Problem to solve:
Reproduce the listing below verbatim, starting at its first line and ending with the line that contains "slice-operatori-giudiziari is located", both included.

Data extracts:

--------------------

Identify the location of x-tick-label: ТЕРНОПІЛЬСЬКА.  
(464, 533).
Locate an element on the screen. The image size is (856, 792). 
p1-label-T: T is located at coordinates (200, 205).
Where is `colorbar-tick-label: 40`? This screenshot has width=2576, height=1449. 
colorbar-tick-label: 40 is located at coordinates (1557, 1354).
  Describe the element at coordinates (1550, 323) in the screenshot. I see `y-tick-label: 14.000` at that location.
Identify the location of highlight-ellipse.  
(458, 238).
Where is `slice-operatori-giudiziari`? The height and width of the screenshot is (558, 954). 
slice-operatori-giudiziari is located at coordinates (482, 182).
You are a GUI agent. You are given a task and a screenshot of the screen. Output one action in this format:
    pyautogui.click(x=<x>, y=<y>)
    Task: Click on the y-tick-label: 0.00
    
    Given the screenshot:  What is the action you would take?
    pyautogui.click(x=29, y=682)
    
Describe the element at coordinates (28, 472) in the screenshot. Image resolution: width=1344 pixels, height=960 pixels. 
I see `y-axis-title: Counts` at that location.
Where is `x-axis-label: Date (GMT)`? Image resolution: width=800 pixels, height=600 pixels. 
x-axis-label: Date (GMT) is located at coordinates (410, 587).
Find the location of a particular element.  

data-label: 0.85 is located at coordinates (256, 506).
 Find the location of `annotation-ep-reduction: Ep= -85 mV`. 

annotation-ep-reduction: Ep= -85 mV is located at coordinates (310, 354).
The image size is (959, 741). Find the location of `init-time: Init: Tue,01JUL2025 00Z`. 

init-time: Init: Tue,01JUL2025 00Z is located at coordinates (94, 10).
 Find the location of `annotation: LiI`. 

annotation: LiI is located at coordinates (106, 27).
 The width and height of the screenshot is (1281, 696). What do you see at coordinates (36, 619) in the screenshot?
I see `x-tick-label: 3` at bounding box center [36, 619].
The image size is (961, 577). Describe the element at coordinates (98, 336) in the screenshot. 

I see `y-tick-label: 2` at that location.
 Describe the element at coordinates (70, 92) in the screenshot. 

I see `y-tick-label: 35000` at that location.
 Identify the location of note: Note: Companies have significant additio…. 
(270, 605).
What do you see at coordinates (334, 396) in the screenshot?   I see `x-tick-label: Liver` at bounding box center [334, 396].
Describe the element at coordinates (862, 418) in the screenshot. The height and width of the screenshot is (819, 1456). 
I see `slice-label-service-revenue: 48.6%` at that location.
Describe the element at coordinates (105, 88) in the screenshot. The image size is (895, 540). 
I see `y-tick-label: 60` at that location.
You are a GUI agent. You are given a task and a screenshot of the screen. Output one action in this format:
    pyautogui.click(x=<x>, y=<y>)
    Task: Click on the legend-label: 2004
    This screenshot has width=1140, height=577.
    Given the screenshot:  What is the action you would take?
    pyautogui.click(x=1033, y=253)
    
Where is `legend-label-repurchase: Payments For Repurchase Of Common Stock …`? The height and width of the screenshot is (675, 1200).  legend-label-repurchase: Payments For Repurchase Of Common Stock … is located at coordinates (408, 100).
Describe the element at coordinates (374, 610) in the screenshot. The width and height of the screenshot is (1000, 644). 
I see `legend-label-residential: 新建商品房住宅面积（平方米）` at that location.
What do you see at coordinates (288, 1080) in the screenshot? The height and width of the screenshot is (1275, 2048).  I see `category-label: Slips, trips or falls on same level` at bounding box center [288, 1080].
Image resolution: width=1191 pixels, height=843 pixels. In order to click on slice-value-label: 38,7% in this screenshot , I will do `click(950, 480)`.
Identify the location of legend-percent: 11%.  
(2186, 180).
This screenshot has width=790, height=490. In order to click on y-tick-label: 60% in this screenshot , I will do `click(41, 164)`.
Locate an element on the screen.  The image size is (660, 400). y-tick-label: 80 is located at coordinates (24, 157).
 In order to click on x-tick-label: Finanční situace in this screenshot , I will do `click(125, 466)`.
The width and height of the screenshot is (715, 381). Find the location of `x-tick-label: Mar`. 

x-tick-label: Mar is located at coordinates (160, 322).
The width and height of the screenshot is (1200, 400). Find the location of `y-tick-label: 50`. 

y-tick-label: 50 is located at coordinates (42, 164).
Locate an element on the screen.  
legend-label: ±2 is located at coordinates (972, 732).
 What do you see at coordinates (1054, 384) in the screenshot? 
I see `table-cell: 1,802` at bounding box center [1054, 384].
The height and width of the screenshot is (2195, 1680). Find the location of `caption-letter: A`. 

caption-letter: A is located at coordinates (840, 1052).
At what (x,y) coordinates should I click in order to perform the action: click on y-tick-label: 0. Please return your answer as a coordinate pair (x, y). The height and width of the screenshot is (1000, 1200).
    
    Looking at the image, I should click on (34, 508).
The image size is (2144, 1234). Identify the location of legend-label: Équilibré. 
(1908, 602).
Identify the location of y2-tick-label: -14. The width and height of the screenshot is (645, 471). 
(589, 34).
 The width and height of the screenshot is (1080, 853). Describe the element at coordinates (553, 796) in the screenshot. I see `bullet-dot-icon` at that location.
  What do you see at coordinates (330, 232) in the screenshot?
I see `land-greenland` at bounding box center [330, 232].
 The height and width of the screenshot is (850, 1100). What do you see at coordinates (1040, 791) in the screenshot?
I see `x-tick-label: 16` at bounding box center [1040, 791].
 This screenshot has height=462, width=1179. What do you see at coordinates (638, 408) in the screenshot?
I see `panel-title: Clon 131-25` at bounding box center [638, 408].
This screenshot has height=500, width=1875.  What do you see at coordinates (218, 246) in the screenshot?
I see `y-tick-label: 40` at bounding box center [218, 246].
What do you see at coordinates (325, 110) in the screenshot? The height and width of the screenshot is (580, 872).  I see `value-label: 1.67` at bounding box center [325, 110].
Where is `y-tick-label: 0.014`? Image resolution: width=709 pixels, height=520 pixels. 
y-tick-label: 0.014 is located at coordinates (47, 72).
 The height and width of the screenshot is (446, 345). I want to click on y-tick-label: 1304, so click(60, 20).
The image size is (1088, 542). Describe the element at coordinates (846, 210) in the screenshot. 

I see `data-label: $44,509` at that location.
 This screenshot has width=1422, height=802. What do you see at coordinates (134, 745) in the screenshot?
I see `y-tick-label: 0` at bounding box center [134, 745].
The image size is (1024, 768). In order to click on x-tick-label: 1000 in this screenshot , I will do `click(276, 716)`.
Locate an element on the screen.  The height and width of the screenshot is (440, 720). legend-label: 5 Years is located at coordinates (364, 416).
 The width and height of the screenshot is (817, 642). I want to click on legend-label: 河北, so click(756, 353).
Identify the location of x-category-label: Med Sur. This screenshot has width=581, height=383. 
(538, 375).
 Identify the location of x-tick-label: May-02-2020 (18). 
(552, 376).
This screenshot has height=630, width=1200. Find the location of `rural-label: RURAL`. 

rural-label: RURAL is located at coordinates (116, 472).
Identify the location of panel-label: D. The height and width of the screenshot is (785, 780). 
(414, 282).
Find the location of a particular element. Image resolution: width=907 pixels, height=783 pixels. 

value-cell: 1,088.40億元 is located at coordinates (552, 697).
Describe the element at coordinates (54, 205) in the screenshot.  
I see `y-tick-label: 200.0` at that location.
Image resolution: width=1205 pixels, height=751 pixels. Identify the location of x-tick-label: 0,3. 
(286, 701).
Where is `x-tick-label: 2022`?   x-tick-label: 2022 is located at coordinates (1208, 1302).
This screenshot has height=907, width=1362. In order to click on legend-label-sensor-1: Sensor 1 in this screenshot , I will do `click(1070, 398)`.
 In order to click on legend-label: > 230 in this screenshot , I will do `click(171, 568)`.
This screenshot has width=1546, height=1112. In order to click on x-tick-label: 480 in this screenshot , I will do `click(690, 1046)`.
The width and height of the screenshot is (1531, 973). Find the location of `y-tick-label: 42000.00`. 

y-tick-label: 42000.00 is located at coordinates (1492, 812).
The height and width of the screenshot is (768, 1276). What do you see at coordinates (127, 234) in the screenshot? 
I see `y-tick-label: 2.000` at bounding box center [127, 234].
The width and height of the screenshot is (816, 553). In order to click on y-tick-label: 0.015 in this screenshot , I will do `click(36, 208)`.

--------------------

Task solution:
Identify the location of x-tick-label: ТЕРНОПІЛЬСЬКА.  
(464, 533).
Locate an element on the screen. The image size is (856, 792). 
p1-label-T: T is located at coordinates (200, 205).
Where is `colorbar-tick-label: 40`? This screenshot has width=2576, height=1449. 
colorbar-tick-label: 40 is located at coordinates (1557, 1354).
  Describe the element at coordinates (1550, 323) in the screenshot. I see `y-tick-label: 14.000` at that location.
Identify the location of highlight-ellipse.  
(458, 238).
Where is `slice-operatori-giudiziari`? The height and width of the screenshot is (558, 954). 
slice-operatori-giudiziari is located at coordinates (482, 182).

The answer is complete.